Decades of the Academy's payment-reform advocacy have borne fruit in the Center for Medicare and Medicaid Innovation's new Primary Care First(innovation.cms.gov) payment model. For some physicians, the initiative -- announced this past spring, with the first call for applicants issued last month and a start date of Jan. 1, 2021 -- stands to finally re-focus payment on comprehensive and continuous patient-centered family medicine rather than on episodes of care.
AAFP analysis suggests that the PCF program, which uses prospective, risk-adjusted, population-based payments for primary care services, is structurally sound and directionally appropriate. The Academy's modeling indicates that it should consistently work better than the Medicare Quality Payment Program's Merit-based Incentive Payment System, even for those getting the maximum MIPS bonus.

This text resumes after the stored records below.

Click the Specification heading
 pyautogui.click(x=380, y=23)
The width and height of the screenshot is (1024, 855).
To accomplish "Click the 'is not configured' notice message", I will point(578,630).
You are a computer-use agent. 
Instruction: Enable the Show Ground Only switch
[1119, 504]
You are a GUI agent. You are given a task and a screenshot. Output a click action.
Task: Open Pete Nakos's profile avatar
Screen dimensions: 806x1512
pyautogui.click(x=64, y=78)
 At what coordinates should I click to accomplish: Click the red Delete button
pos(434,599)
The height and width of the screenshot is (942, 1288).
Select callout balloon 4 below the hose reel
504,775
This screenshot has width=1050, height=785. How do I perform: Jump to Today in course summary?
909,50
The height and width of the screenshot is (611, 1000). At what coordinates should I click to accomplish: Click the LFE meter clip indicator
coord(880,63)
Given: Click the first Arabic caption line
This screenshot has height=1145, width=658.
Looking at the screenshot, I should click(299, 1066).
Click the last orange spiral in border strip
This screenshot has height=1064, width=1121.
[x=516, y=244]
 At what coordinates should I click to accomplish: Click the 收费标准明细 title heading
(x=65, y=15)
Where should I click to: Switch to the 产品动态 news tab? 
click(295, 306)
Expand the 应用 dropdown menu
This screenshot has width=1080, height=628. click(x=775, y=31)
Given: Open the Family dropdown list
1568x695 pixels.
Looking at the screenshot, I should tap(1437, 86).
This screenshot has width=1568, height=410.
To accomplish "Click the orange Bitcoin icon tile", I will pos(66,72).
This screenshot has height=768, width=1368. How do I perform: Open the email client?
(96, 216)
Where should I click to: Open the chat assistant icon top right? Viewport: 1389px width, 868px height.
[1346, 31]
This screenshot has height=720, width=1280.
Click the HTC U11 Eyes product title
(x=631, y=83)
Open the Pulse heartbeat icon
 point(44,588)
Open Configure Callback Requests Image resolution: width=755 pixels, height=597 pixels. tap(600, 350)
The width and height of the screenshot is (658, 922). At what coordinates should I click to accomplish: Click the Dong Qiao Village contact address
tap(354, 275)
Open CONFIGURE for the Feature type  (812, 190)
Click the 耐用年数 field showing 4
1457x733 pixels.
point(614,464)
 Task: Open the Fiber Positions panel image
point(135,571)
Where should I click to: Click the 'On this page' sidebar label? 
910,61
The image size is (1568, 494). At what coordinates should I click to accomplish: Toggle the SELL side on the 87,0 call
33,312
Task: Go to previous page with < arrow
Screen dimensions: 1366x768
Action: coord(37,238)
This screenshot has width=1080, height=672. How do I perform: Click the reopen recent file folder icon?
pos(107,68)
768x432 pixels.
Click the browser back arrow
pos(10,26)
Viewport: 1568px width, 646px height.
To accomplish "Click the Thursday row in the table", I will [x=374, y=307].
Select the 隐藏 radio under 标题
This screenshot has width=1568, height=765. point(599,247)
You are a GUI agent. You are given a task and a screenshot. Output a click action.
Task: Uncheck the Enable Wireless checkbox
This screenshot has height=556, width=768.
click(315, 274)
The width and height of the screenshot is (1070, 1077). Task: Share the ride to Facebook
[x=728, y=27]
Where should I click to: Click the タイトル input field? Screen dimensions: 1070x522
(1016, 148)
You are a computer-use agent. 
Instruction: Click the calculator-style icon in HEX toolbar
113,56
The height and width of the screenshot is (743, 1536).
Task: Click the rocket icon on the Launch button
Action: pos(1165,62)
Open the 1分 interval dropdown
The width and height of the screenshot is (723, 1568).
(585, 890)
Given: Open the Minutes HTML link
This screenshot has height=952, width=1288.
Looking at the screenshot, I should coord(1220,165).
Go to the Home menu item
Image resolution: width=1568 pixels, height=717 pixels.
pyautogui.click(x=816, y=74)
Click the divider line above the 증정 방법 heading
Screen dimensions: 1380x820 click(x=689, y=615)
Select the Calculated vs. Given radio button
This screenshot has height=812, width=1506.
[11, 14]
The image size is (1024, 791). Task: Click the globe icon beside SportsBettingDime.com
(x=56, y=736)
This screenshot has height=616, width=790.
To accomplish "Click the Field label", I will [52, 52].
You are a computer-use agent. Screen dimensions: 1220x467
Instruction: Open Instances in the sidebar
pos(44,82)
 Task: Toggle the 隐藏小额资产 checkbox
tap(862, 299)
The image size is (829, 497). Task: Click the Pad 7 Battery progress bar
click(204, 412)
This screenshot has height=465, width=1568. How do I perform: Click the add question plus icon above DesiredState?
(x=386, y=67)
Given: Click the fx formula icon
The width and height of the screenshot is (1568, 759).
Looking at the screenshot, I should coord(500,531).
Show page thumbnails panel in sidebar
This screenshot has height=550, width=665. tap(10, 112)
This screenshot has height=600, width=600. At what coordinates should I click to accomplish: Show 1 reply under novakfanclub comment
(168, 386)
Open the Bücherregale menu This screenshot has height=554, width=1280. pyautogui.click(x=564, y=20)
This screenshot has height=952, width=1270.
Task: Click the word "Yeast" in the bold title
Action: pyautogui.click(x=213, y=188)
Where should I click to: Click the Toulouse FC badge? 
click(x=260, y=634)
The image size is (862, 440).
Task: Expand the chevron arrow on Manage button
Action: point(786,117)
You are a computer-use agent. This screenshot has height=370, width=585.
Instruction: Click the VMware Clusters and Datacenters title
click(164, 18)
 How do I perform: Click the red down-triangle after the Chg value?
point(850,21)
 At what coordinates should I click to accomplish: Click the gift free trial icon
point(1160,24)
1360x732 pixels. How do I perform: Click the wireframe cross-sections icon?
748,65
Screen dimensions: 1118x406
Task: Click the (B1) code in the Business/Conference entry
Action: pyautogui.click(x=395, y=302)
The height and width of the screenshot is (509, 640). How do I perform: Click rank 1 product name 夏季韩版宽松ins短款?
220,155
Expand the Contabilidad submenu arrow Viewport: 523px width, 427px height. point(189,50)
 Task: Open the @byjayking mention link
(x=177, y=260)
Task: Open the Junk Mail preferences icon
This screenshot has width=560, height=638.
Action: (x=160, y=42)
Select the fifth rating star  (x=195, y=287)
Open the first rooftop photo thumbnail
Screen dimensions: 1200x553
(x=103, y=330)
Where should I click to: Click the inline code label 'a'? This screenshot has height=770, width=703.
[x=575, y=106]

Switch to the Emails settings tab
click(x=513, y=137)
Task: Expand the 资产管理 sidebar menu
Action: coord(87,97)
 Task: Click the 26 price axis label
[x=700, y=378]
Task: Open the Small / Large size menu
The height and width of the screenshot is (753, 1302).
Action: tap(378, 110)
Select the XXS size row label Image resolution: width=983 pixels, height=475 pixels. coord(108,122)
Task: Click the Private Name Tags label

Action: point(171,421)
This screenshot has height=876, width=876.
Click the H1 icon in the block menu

Still, it's a first step, meaning there's not enough fruit to go around yet, and not everyone will find the flavor appealing.
The selective program, for which applications(innovation.cms.gov) are due Jan. 22, will be available to physicians in just 26 states and regions. (Expanding the number of participating states moving forward is an AAFP goal.)
And it seems likely to favor practices that are already good at scale, savvy about value-based payment programs and knowledgeable about their patient populations. Academy analysis shows a sweet spot for those who
- have 300 to more than 600 Medicare fee-for-service beneficiaries (especially those at the higher end);
- are already engaged in a value-based payment program with one or more commercial insurers, Medicare Advantage or Medicaid managed care organization;
- are fluent with hierarchical condition category scores (ideally with up-to-date HCC scores on their Medicare patients); and
- have a firm understanding of their Medicare population's makeup (severity of illness, social factors, etc.).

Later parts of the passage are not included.